I try to use regular expression but I have  a strange output

with open("non_annotati.csv") as p:
     for i in p:
         lines= i.rstrip("\n").split("\t")

lines is not the best variable name why not use:
           gene1, gene2 = i.rstrip("\n").split("\t")

         mit = re.sub(r'(\.\d$)','',lines[0])
         mit2 = re.sub(r'(\.\d$)','',lines[1])
         print mit,mit2


While Danny has pointed out the actual reason why your code is not working with this specific input data, it's generally not a good idea to make too specific assumptions about input formatting by specifying '\n' and ’\t' explicitly when all you want to do is to eliminate whitespace:

>>> help(s.split)
Help on built-in function split:

split(...) method of builtins.str instance
    S.split(sep=None, maxsplit=-1) -> list of strings

    Return a list of the words in S, using sep as the
    delimiter string.  If maxsplit is given, at most maxsplit
    splits are done.

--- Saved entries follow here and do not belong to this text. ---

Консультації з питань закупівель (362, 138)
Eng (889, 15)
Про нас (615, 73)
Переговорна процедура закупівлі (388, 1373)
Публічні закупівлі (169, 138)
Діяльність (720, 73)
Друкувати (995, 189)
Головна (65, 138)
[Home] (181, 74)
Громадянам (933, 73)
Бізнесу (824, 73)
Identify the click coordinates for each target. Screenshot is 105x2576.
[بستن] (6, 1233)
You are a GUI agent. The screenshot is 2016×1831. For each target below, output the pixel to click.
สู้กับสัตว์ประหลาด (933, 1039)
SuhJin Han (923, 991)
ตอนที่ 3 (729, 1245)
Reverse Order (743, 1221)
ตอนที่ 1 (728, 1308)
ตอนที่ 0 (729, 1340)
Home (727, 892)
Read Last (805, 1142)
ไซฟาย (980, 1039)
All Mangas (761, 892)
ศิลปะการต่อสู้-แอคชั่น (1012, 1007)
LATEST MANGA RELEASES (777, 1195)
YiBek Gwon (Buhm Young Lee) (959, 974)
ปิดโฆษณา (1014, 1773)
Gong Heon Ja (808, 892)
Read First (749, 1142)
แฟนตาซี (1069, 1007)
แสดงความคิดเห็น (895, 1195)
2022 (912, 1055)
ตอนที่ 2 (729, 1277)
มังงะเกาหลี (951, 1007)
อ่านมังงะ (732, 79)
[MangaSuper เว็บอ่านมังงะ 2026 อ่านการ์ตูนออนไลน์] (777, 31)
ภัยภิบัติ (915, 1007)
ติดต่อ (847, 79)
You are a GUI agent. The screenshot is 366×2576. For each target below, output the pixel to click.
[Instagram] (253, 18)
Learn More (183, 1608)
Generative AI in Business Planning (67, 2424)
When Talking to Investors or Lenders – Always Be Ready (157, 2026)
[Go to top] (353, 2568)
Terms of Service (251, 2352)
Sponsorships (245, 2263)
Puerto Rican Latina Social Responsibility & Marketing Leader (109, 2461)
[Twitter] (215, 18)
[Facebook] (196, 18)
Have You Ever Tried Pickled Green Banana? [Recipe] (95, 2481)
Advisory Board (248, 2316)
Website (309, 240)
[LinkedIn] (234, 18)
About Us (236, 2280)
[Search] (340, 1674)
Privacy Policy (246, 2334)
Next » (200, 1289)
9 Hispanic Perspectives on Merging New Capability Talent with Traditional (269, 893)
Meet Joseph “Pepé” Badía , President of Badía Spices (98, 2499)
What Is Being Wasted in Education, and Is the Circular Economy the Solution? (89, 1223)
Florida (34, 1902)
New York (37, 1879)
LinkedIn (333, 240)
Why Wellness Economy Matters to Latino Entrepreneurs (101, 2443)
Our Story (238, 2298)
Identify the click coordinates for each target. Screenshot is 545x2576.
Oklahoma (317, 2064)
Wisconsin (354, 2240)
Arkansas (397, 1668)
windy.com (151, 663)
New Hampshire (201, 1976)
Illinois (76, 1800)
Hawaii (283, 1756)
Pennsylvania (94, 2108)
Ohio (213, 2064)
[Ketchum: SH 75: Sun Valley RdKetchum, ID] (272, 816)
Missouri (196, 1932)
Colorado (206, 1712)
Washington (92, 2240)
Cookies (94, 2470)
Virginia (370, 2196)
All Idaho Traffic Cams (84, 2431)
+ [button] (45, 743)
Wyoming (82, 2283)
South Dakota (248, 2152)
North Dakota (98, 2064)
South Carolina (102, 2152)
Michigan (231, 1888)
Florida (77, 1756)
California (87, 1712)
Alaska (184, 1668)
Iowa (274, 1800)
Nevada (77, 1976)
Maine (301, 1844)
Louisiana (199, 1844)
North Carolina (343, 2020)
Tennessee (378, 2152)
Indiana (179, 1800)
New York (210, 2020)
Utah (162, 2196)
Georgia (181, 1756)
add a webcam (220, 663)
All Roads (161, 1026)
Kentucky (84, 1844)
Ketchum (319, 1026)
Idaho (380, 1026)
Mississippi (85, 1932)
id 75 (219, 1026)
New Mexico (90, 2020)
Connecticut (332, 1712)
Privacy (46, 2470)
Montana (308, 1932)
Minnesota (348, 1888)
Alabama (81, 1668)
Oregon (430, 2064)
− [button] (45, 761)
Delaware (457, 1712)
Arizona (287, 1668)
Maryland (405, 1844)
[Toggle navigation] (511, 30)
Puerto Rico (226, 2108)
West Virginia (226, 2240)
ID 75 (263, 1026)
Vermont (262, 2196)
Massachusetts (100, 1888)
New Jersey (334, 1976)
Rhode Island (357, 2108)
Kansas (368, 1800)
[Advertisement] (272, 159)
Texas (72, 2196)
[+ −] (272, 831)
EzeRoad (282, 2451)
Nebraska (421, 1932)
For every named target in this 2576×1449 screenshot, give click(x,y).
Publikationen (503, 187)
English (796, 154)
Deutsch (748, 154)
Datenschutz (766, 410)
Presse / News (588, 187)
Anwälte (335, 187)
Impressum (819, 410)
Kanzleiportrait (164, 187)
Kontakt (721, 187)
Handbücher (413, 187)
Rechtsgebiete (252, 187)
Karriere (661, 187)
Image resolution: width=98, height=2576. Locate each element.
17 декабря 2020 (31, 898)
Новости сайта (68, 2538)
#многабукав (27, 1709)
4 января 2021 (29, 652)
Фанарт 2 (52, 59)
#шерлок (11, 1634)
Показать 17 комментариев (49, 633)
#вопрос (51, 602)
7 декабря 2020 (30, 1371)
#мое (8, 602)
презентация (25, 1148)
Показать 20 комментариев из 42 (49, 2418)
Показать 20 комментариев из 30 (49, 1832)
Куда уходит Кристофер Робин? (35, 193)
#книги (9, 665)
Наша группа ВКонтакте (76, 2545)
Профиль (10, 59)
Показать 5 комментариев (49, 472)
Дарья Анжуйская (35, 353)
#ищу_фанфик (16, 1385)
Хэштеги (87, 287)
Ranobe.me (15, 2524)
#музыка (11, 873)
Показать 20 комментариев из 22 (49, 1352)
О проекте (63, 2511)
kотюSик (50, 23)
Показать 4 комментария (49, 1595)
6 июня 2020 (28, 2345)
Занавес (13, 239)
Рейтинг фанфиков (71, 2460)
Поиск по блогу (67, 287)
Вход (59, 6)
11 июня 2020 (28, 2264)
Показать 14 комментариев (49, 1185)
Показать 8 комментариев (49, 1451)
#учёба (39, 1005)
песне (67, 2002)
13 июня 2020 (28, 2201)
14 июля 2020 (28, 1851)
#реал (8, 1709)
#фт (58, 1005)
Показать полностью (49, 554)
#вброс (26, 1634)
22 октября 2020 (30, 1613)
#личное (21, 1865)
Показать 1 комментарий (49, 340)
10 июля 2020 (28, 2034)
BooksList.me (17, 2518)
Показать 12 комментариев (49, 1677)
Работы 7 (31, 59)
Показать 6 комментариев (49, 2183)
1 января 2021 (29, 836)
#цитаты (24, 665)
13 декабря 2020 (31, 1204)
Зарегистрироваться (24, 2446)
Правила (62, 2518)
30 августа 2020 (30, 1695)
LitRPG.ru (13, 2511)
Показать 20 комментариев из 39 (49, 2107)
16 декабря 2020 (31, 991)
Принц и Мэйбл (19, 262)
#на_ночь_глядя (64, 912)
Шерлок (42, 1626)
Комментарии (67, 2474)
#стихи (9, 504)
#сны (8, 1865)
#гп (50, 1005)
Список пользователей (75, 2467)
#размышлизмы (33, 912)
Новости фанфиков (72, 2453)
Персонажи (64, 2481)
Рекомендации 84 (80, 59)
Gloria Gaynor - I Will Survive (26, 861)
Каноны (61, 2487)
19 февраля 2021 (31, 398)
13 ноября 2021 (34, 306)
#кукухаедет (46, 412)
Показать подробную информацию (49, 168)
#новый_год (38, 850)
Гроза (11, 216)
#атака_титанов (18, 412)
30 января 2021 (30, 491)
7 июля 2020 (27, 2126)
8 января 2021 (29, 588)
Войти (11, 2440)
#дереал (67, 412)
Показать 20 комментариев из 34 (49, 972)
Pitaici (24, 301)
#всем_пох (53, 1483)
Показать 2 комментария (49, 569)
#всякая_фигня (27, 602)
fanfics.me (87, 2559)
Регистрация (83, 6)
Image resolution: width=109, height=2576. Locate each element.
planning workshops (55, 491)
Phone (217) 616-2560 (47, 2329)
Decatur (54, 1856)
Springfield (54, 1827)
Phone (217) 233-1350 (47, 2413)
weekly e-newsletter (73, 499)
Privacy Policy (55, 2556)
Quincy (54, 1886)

If sep is not specified or is None, any
    whitespace string is a separator and empty strings are
    removed from the result.

>>> s='uc002uvo.3 \tuc001mae.1\r\n'  # Windows line breaks
>>> s.split()
['uc002uvo.3', 'uc001mae.1']

and I agree with Joel that re is overkill here. In fact, your current regexp will fail with two digit numbers after the dot though I don't know whether such names can occur in your data.